▸ **Stored records**

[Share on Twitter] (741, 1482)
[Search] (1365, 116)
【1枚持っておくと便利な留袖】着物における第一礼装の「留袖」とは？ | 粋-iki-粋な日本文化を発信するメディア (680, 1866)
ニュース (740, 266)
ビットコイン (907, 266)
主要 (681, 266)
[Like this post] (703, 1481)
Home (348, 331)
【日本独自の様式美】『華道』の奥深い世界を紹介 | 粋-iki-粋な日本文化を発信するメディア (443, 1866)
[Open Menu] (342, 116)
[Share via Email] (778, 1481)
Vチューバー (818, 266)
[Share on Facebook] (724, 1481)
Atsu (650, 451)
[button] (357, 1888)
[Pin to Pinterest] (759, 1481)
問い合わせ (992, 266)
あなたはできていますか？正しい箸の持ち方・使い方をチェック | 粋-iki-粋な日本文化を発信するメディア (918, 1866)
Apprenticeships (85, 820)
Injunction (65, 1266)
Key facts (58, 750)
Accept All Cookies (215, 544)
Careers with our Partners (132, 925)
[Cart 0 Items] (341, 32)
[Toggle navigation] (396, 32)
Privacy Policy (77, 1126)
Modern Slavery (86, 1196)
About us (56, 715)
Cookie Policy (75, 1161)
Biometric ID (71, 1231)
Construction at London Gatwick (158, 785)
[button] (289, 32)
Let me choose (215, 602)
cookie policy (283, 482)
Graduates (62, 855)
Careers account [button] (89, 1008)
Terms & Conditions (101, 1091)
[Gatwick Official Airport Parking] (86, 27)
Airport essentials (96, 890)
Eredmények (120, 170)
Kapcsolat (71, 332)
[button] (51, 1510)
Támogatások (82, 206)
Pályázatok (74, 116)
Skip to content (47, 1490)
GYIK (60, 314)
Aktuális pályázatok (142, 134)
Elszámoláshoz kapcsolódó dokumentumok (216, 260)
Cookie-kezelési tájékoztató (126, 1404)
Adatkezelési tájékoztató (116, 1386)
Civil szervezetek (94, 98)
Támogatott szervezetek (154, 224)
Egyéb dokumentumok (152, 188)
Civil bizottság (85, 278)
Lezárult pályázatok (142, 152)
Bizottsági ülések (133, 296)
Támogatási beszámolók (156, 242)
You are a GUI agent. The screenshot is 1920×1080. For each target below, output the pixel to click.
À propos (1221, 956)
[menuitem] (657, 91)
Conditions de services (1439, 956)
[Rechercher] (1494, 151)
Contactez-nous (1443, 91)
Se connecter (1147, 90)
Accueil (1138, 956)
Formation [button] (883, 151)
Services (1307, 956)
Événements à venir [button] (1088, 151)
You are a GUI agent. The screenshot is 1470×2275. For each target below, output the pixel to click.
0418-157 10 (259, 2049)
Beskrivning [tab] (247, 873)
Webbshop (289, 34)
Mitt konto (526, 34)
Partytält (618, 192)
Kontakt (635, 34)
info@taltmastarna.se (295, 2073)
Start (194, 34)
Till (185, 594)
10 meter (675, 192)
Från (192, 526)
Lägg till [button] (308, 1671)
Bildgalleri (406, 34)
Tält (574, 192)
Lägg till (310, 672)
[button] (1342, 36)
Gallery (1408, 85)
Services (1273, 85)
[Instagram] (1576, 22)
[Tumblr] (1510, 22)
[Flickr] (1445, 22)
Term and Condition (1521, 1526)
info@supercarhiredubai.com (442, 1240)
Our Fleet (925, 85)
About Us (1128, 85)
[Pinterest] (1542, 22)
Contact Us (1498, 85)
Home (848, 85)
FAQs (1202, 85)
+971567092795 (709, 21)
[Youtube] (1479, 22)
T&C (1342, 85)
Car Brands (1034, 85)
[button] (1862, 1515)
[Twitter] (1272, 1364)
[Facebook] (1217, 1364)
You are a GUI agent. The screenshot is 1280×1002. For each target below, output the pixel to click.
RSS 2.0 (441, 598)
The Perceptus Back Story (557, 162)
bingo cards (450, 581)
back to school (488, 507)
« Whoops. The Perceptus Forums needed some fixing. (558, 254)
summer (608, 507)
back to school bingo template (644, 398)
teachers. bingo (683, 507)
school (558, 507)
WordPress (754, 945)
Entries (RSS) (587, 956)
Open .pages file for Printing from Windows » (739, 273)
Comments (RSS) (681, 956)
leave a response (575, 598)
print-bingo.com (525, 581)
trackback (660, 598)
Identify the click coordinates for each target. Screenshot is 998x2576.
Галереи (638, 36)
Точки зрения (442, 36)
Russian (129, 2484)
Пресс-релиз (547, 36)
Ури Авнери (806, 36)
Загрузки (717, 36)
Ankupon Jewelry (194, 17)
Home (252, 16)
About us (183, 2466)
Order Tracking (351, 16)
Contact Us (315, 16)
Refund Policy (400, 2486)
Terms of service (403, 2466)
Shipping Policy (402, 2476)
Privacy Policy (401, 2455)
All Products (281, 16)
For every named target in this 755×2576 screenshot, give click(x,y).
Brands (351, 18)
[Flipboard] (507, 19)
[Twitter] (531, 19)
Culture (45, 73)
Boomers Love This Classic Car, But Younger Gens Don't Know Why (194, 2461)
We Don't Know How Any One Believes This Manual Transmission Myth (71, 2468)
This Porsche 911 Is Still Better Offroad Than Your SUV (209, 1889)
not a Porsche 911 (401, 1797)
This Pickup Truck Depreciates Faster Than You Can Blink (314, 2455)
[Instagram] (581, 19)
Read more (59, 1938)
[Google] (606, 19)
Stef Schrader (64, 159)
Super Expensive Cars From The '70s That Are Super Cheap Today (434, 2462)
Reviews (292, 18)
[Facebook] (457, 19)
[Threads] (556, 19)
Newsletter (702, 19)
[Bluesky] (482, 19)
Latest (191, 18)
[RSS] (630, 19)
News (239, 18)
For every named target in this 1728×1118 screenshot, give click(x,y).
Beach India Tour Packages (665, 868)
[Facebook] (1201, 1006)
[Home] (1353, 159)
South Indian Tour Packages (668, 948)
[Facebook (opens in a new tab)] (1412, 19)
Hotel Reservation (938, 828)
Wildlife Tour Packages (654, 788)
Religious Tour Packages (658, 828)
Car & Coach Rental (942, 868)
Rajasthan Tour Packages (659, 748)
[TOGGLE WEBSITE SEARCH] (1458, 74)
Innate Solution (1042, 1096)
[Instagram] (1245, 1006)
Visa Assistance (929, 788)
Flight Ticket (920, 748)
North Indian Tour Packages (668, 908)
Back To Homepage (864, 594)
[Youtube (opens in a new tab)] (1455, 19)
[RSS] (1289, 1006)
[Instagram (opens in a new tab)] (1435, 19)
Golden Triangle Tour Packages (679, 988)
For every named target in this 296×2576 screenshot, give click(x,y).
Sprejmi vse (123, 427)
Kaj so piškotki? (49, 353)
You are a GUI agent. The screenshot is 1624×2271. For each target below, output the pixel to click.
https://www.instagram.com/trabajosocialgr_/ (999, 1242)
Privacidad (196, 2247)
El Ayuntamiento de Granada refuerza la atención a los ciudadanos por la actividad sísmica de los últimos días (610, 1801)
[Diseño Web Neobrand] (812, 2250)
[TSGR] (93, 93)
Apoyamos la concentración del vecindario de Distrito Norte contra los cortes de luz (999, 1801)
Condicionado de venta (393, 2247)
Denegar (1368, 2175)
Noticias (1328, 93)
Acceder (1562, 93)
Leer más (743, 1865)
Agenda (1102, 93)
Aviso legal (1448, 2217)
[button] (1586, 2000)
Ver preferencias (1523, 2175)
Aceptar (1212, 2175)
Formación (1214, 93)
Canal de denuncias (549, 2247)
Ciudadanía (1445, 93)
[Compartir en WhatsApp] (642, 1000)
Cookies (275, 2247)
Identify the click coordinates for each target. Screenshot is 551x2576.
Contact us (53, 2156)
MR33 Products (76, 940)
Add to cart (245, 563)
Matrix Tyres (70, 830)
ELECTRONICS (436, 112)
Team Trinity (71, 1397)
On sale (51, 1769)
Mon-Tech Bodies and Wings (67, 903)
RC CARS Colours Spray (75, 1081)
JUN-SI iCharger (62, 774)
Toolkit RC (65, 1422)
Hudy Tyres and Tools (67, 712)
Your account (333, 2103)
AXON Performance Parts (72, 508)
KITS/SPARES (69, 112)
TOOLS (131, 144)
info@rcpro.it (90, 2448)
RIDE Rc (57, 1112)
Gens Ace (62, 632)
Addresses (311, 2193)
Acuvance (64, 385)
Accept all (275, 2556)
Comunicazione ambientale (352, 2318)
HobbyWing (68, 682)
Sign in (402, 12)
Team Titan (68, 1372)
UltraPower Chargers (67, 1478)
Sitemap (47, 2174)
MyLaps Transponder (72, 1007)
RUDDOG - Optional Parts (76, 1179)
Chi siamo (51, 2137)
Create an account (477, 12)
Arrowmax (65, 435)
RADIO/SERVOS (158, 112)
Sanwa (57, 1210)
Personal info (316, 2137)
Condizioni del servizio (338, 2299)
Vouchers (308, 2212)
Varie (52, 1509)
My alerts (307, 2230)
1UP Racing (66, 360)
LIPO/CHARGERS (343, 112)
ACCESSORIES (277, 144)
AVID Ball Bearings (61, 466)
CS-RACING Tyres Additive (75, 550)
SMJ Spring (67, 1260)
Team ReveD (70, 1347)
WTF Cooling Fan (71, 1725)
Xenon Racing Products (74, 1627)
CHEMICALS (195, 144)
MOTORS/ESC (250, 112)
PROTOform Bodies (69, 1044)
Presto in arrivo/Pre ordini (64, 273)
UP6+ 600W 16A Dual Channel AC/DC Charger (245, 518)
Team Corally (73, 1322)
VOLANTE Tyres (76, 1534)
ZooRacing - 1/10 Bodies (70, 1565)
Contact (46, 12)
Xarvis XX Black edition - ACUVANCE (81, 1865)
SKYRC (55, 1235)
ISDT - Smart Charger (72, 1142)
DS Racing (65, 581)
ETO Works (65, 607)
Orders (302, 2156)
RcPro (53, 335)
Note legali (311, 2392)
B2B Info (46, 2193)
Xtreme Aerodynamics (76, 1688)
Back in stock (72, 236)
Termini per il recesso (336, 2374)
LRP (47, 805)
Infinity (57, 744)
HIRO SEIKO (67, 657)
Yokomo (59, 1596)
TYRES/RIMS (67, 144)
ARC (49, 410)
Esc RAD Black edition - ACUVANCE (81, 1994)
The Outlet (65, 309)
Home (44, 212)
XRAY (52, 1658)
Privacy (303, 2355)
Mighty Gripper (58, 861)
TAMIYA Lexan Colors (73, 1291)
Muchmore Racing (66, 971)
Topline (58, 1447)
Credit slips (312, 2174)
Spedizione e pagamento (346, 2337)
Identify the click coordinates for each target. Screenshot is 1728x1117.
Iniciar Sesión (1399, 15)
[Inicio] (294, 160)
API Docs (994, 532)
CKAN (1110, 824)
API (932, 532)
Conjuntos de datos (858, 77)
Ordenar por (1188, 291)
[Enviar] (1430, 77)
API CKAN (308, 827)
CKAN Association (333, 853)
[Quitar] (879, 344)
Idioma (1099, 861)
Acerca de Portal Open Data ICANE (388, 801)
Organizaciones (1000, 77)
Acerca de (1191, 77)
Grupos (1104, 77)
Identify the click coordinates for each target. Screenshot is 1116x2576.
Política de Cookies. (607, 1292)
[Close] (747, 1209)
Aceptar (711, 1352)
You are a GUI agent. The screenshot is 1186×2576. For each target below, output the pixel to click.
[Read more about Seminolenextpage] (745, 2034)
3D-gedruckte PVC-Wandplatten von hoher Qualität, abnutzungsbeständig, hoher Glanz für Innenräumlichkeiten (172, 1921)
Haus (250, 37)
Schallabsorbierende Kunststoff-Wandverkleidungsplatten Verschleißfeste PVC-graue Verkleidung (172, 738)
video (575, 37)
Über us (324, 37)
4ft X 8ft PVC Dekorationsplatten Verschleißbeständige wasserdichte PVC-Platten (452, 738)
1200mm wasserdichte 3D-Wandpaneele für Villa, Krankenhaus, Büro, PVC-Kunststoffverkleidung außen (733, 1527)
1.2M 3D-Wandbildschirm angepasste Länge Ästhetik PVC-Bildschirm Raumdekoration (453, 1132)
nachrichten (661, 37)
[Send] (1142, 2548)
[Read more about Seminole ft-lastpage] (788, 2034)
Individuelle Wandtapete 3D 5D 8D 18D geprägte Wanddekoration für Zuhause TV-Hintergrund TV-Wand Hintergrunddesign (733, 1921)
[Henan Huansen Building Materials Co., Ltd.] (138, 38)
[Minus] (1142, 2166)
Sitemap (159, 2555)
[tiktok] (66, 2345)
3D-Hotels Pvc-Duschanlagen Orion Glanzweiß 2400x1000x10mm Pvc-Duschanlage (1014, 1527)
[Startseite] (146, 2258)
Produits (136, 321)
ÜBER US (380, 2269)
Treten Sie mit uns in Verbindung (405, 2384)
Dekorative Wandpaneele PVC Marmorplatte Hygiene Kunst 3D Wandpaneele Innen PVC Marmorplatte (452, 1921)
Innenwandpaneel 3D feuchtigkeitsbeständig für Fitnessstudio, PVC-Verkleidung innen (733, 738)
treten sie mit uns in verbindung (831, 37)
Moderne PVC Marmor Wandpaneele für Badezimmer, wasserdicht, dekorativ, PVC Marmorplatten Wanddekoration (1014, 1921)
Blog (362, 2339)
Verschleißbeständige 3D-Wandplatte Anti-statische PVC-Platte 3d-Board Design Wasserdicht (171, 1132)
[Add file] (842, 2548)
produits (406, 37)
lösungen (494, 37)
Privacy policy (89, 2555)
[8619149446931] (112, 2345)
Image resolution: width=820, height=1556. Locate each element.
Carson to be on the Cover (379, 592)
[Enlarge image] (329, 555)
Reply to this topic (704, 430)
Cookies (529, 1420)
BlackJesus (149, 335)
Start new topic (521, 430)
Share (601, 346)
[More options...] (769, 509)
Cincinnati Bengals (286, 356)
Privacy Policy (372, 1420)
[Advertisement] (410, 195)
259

▸ **INSTRUCTIONS FOR THE TASK**
Begin with the first line of the data above and, please, print each line exactly until you have printed the line containing "Támogatási beszámolók (156, 242)"; print nothing else.

▸ **RESULT FOR THIS EXERCISE**
[Share on Twitter] (741, 1482)
[Search] (1365, 116)
【1枚持っておくと便利な留袖】着物における第一礼装の「留袖」とは？ | 粋-iki-粋な日本文化を発信するメディア (680, 1866)
ニュース (740, 266)
ビットコイン (907, 266)
主要 (681, 266)
[Like this post] (703, 1481)
Home (348, 331)
【日本独自の様式美】『華道』の奥深い世界を紹介 | 粋-iki-粋な日本文化を発信するメディア (443, 1866)
[Open Menu] (342, 116)
[Share via Email] (778, 1481)
Vチューバー (818, 266)
[Share on Facebook] (724, 1481)
Atsu (650, 451)
[button] (357, 1888)
[Pin to Pinterest] (759, 1481)
問い合わせ (992, 266)
あなたはできていますか？正しい箸の持ち方・使い方をチェック | 粋-iki-粋な日本文化を発信するメディア (918, 1866)
Apprenticeships (85, 820)
Injunction (65, 1266)
Key facts (58, 750)
Accept All Cookies (215, 544)
Careers with our Partners (132, 925)
[Cart 0 Items] (341, 32)
[Toggle navigation] (396, 32)
Privacy Policy (77, 1126)
Modern Slavery (86, 1196)
About us (56, 715)
Cookie Policy (75, 1161)
Biometric ID (71, 1231)
Construction at London Gatwick (158, 785)
[button] (289, 32)
Let me choose (215, 602)
cookie policy (283, 482)
Graduates (62, 855)
Careers account [button] (89, 1008)
Terms & Conditions (101, 1091)
[Gatwick Official Airport Parking] (86, 27)
Airport essentials (96, 890)
Eredmények (120, 170)
Kapcsolat (71, 332)
[button] (51, 1510)
Támogatások (82, 206)
Pályázatok (74, 116)
Skip to content (47, 1490)
GYIK (60, 314)
Aktuális pályázatok (142, 134)
Elszámoláshoz kapcsolódó dokumentumok (216, 260)
Cookie-kezelési tájékoztató (126, 1404)
Adatkezelési tájékoztató (116, 1386)
Civil szervezetek (94, 98)
Támogatott szervezetek (154, 224)
Egyéb dokumentumok (152, 188)
Civil bizottság (85, 278)
Lezárult pályázatok (142, 152)
Bizottsági ülések (133, 296)
Támogatási beszámolók (156, 242)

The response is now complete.